基因诊断与性病/核酸的理化性质

跳转到：导航, 搜索

基因诊断与性传播疾病

基因诊断与性传播疾病
- 基因诊断的分子生物学基础
  - DNA及RNA的化学组成
  - DNA分子结构
  - RNA分子结构
  - 核酸的理化性质
  - DNA的复制

天然DNA 分子的长度可达几厘米，而分子直径只有2nm。如此细丝状的双螺旋结构使DNA分子具有一系列理化特性。如粘度极大，在外力作用下易断裂等。

（一）核酸的分子大小与粘度

天然DNA的分子量极大，例如，果蝇巨染色体只有一线形DNA，长达四厘米，分子量约为8×102道尔顿。高分子溶液的粘度比一般溶液的粘度要大得多，不规则团分子比球状分子的粘度要大，而线形分子的粘度更大。因此在溶液中呈线形分子的DNA，即使是极稀的溶液，也具有极大的粘度。RNA溶液的粘度要小得多。当核酸溶液在某些理化因素作用下发生变性，使螺旋结构转变为线团时，粘度降低。所以可用粘度作为DNA变性的指标。

（二）核酸的紫外吸收

嘌呤碱、嘧啶碱以及由它们参与组成的核苷，核苷酸及核酸对紫外光都有强烈的吸收作用。它们吸收紫外光的共同特点是在260nm处为最大吸收值。而由芳香族氨基酸参与组成的蛋白质最大吸收值在280nm处。利用这一特性，可以鉴别核酸样品作为杂质的蛋白质含量。

（三）核酸的变性、复性与杂交

1．核酸变性

核酸变性是指核酸双螺旋结构解开，氢键断裂，但并不涉及核苷酸间磷酸二酯键的断裂。若磷酸二酯键的断裂称为降解，核酸降解时，核酸分子量降低。而核酸的变性并不引起核酸分子量的变化。

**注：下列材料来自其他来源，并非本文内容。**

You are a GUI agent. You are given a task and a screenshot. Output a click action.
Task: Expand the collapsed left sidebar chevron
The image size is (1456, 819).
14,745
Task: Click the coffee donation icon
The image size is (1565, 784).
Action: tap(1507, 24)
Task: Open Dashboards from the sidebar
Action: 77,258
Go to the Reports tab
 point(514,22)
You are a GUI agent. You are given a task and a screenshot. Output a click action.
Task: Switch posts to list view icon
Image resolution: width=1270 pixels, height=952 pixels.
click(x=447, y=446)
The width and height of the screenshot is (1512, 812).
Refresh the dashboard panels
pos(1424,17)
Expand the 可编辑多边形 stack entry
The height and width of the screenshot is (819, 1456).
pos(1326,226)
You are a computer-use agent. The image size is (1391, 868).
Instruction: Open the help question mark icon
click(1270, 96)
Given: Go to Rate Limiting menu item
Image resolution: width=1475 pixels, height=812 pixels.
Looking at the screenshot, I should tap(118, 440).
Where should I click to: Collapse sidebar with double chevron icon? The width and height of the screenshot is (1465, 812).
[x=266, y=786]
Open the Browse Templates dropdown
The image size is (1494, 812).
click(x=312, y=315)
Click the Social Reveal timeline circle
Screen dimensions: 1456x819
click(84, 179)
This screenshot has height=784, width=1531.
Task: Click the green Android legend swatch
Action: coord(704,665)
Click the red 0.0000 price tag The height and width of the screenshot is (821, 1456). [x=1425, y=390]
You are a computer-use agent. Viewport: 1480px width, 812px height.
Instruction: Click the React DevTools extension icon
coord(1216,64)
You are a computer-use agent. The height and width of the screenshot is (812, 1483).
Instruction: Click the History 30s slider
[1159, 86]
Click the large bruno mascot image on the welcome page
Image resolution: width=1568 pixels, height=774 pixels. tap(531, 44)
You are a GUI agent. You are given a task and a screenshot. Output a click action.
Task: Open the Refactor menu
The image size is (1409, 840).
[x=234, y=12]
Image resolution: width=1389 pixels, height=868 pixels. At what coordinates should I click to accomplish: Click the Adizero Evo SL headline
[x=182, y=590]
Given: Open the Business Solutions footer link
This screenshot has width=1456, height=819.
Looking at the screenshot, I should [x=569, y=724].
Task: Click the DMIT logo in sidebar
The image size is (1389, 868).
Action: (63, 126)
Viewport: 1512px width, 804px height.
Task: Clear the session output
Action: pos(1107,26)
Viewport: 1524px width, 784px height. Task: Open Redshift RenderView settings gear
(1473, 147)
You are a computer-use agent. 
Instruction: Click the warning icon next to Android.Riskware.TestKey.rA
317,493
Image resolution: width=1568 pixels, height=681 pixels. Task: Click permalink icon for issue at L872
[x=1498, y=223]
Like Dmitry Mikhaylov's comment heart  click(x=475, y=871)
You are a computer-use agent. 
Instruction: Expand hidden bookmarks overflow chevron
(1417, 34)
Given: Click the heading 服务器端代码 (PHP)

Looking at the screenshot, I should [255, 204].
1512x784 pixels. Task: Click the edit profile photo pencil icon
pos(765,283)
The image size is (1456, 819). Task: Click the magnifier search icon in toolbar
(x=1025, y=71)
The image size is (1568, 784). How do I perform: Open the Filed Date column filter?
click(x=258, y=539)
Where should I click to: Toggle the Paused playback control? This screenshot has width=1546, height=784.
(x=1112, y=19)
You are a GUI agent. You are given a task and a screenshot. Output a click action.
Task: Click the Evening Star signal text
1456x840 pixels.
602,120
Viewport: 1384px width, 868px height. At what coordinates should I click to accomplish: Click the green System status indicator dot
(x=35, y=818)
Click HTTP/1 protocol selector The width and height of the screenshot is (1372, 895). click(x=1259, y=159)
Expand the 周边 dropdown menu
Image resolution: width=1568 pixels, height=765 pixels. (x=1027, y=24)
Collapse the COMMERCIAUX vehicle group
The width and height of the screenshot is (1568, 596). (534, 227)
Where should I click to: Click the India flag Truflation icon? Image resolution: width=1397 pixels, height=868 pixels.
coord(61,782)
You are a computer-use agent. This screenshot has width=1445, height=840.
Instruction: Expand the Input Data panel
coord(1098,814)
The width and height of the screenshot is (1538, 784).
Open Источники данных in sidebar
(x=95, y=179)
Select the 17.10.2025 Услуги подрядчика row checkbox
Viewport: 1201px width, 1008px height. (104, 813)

引起核酸变性的因素很多。由于温度升高而引起的变性称热变性。如将DNA的稀盐溶液加热到50℃以上几分钟，双螺旋结构即破坏，氢键断裂，DNA分子的两条链彼此分离，形成无规则线团。变性后的DNA，由于结构上的变化，因而发生了一系列理化性质的改变，如260nm处紫外吸收值升高（称增色效应），粘度降低以及生物学活性丧失等。能使50%DNA分子发生变性的温度称为变性温度（Melting temperature，Tm）Tm一般为70~85℃。Tm值与分子中G-C含量有关，即G-C配对数愈多，则Tm值愈高，反之愈低。由于溶液酸碱度的改变而引起的变性称酸碱变性。对DNA分子来说，碱基对在pH4.0~11.0之间最为稳定,超此范围,可引起DNA分子酸碱变性。乙酸、丙酮等有机溶液及尿素也可引起核酸的变性。

2．核酸复性

变性DNA在适当条件下，又可使两条彼此分离的链重新缔合而形成双螺旋结构，这一过程称为复性或退火。复性后的DNA可基本恢复一系列的理化性质，生物学活性也可得到部分恢复。

变性核酸的复性是有条件的。如将热变性的DNA溶液骤然冷低温，DNA不可能复性。只有缓慢地将它冷却时，DNA才有可能复性。另外，变性DNA片段越大，则复性越慢。变性DNA浓度越大则越易复性。

3．核酸杂交

不同来源的DNA加热变性后，只要两条多核苷酸链的碱基有一定数量能彼此互补，就可以经退火处理复性现象，形成新的杂交体双螺旋结构，这种依据相应碱基配对而使不完全互补的两条链相互结合称为分子杂交。因此分子杂交的基础是DNA的变性与互补，也可以杂交形成新的双螺旋结构。目前杂交技术已广泛地应用于核酸结构与功能的研究。将已知的特定基因（如先天性遗传疾病的某些特定基因）用同位素标记，制备成基因探针，利用分子杂交技术，基因探针可与同源序列互补形成杂交体，因此可用检测组织细胞内有无特定基因或DNA片段，如临床上已应用于产前诊断遗传性疾病。